THINGS TO DO:
**A.** Answer these from the text on flaming swords:
(i) At what temperature are hard tool steels typically tempered?
(ii) In what units is fracture toughness expressed?
(iii) How hot is the cool part of a candle flame?
**B.** Return, word for word, the passage of the text on flaming swords starting at "Setting your sword" and ending at "a bit close.".

TEXT:
──────────────────────────────

But coming back to the point, later interpretations of “flaming sword” are much more literal. The concept even carries through to today where we see circus performers and other entertainers setting fire to their swords for their act. Of course these swords are props, and are not even really swords, more like batons. What would happen to a real sword if you set it on fire?
If we are dealing with a metal sword then there are two properties that we need to balance – and of course these two properties are diametrically opposed. We achieve sharpness by having an edge that is very hard, but this leads to a material that is very brittle – it breaks easily if hit too hard, which can really put a crimp on your sword-fighting style. A softer metal is more ductile, and more importantly for something that is going to get banged around a lot, more ‘resilient’. Resilience is one of those funny terms that crop up in science from time to time: we know exactly what means, but it is a non-quantifiable term. Toughness for instance is defined as the amount of energy absorbed in creating two new surfaces (Joules per square metre, J/m2), whilst fracture toughness is the resistance to the growth of a crack (with the slightly unwieldy units of MPa√m, megapascals-square root metres). We might describe a tough material as being resilient, and of course in everyday usage the two are synonyms. Here, though, resilience has connotations of a resistance to deformation. A material may be tough, absorbing lots of energy as load is applied, but this is usually achieved by one or more mechanisms, most of which give rise to fundamental changes in the properties of the materials, so that a tough object can, potentially, survive a significant blow, but be changed to the point that it is no longer fit for purpose. A resilient one might be described as relatively elastic (i.e. any change is recovered and, once the load is removed, the structure of the material returns to its original state), whilst at the same time being quite stiff (resists extension for a given applied load) and strong (a significant load needs to be applied to cause change to occur).
There are a number of ways in which this dichotomy can be resolved. One is by taking a bar of metal and working it over to get the shape that you want, whilst at the same time hardening the bits that you want to be hard. In the case of a sword, then, the edge is hardened significantly, whilst the spine of the blade is kept relatively ‘soft’. The edge is then ‘tempered’ which is to say that it is heat-treated such that the hardness is retained but the brittleness is removed.* The lower the tempering temperature the harder the metal will remain – hard tool steels will typically be treated at 200 oC. Differential tempering was commonly used in the West to temper swords: significant heat (but shy of 400 oC) was applied to the spine, and the colour of the metal observed. When the colour reached the appropriate tint at the edges, the blade would be cooled.**
*This is the origin of “good tempered” and “bad tempered” as applied to people…
**There are other methods of achieving a similar result, including pattern-welding, and the use of damascene steel, which is where a soft and hard metal are folded over and over to produce a composite of the two.
Setting your sword on fire suddenly seems like a really bad idea. It might look pretty spiffy, something that might impress the yokels and scare the opposition, but it is going to ruin the temper of your sword – just think, the cool part of a candle flame is ~1000 oC and the hot part can get up to about 1400 oC, so with enough time and a big enough candle, you could heat up the blade enough to mess up the tempering. A smear of creosote or something might not get hot enough to cause problems, but it would be a bit close.
So how might we get the effect that we want, without ruining the edge, and potentially the entire body of our sword. We could put a thermally protective barrier coating on it, which is what they do in jet turbine engines (although of course these are operating at considerably higher temperatures). We could try and find something that burns with a relatively cool flame (although that would seem to defeat the entire object of the exercise). We could move away from iron-based metallurgy and think about using other metals.
But as Death has found with fiery steeds (which have a tendency to set the stable on fire and then stand around looking sheepish), a flaming sword might be more trouble than it’s worth…

──────────────────────────────

[Dataset items]
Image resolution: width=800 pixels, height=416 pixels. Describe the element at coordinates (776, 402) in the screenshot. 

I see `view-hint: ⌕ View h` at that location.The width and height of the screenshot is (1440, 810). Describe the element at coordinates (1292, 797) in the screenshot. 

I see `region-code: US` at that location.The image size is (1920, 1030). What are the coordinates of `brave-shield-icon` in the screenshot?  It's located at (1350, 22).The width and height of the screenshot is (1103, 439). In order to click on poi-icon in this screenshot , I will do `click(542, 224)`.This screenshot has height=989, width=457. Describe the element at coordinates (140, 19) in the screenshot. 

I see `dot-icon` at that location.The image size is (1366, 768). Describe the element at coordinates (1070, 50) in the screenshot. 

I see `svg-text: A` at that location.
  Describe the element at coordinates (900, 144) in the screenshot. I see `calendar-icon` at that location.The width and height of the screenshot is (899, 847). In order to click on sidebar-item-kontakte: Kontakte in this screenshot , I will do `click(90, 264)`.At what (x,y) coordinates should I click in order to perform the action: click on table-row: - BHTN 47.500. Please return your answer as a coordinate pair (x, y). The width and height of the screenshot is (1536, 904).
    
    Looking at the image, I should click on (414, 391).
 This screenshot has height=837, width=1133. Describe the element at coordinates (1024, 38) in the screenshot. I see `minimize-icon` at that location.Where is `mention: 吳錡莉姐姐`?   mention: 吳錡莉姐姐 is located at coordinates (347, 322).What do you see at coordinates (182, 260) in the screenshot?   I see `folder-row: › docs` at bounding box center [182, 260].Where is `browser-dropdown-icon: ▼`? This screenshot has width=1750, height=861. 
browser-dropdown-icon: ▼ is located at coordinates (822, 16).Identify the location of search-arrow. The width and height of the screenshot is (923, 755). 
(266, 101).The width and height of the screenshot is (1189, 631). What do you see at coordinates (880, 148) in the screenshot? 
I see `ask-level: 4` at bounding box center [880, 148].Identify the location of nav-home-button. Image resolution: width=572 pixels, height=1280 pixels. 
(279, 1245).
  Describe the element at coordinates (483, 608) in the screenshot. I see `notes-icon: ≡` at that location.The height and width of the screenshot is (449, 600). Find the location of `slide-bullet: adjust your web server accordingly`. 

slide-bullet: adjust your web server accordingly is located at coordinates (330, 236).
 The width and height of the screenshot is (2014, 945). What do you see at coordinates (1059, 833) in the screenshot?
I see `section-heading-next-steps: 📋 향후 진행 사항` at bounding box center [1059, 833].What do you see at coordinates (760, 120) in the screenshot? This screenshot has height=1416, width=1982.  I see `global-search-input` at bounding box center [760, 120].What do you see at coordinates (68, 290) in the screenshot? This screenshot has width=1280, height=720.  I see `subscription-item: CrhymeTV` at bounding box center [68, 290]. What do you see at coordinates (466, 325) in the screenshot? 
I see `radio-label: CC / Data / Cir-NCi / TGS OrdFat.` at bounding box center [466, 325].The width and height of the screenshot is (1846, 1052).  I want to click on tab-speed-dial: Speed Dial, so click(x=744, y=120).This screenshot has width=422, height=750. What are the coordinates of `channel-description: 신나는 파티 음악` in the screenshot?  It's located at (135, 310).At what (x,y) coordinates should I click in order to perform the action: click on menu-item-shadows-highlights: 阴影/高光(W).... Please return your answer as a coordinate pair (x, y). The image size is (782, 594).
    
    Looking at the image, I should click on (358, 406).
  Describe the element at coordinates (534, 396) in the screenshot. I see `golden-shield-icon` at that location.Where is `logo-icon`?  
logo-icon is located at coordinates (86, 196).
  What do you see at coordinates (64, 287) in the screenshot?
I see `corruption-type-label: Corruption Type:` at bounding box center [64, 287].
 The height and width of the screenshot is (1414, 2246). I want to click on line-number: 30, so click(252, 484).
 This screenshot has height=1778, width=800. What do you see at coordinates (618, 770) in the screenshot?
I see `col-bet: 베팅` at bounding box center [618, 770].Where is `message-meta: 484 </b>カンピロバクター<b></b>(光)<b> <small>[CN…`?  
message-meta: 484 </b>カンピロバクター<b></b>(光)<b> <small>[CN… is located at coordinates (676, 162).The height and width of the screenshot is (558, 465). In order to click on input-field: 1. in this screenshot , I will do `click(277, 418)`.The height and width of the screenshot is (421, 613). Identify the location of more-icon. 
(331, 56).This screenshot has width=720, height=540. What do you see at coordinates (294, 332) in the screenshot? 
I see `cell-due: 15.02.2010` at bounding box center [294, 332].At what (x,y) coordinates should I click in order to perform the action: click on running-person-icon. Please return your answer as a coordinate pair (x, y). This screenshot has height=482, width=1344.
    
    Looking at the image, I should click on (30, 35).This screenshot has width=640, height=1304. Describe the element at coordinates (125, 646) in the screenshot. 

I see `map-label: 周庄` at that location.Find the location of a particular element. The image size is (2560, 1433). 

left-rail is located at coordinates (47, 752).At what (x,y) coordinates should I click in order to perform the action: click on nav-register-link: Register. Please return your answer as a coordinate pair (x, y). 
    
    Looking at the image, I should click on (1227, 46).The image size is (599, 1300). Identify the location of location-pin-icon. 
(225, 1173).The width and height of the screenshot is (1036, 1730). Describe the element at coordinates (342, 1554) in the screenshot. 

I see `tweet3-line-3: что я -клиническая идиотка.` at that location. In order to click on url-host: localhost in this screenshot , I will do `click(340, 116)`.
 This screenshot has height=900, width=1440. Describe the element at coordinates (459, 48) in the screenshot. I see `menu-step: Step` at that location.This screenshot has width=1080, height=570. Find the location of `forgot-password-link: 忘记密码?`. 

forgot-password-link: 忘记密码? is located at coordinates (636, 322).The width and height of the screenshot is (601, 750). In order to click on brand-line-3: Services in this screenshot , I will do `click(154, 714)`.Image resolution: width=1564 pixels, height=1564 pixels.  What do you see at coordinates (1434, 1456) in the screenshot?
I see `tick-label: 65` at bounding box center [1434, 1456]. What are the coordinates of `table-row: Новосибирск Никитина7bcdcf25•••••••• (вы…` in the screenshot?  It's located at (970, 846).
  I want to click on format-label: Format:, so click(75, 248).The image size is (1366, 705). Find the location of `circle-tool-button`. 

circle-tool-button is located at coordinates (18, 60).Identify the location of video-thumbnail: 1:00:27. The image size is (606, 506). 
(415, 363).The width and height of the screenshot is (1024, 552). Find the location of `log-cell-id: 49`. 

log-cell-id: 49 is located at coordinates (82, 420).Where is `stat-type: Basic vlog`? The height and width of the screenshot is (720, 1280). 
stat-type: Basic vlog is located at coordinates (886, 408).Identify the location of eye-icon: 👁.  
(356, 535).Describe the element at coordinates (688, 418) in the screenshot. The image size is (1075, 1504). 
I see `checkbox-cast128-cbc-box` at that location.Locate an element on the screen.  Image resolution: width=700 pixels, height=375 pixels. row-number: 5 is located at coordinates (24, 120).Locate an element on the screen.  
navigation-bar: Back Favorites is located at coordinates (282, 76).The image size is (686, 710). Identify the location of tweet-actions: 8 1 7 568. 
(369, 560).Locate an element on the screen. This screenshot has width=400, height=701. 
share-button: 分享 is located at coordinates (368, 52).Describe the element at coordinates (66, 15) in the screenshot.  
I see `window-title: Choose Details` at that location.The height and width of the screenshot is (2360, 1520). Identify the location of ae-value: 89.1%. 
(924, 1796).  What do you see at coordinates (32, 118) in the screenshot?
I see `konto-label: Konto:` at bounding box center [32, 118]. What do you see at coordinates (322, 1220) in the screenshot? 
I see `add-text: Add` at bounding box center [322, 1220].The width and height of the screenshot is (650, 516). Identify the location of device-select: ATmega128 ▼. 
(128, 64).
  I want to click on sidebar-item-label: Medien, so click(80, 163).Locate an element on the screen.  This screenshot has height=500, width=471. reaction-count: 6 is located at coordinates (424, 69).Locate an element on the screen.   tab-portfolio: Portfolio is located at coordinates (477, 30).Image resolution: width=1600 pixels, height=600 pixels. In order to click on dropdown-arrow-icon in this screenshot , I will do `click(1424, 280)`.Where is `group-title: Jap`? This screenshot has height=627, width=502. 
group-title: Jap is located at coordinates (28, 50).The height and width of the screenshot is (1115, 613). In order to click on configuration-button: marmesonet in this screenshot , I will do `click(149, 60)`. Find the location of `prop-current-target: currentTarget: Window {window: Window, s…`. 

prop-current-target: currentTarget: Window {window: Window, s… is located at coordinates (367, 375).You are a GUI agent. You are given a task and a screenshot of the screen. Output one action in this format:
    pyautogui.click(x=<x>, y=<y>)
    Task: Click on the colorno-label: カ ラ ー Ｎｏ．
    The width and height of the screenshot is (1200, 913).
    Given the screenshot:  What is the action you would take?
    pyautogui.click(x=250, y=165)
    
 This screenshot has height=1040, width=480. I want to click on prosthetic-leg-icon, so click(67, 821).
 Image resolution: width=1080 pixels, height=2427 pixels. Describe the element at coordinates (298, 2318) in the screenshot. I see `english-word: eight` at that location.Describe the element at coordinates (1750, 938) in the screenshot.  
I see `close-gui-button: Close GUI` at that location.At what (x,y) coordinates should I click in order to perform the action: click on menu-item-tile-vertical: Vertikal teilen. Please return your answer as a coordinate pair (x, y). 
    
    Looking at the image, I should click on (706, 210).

──────────────────────────────

ANSWERS TO THIS EXERCISE:
**A.**
(i) 200 °C
(ii) MPa√m (megapascals-square root metres)
(iii) About 1000 °C

**B.**
Setting your sword on fire suddenly seems like a really bad idea. It might look pretty spiffy, something that might impress the yokels and scare the opposition, but it is going to ruin the temper of your sword – just think, the cool part of a candle flame is ~1000 oC and the hot part can get up to about 1400 oC, so with enough time and a big enough candle, you could heat up the blade enough to mess up the tempering. A smear of creosote or something might not get hot enough to cause problems, but it would be a bit close.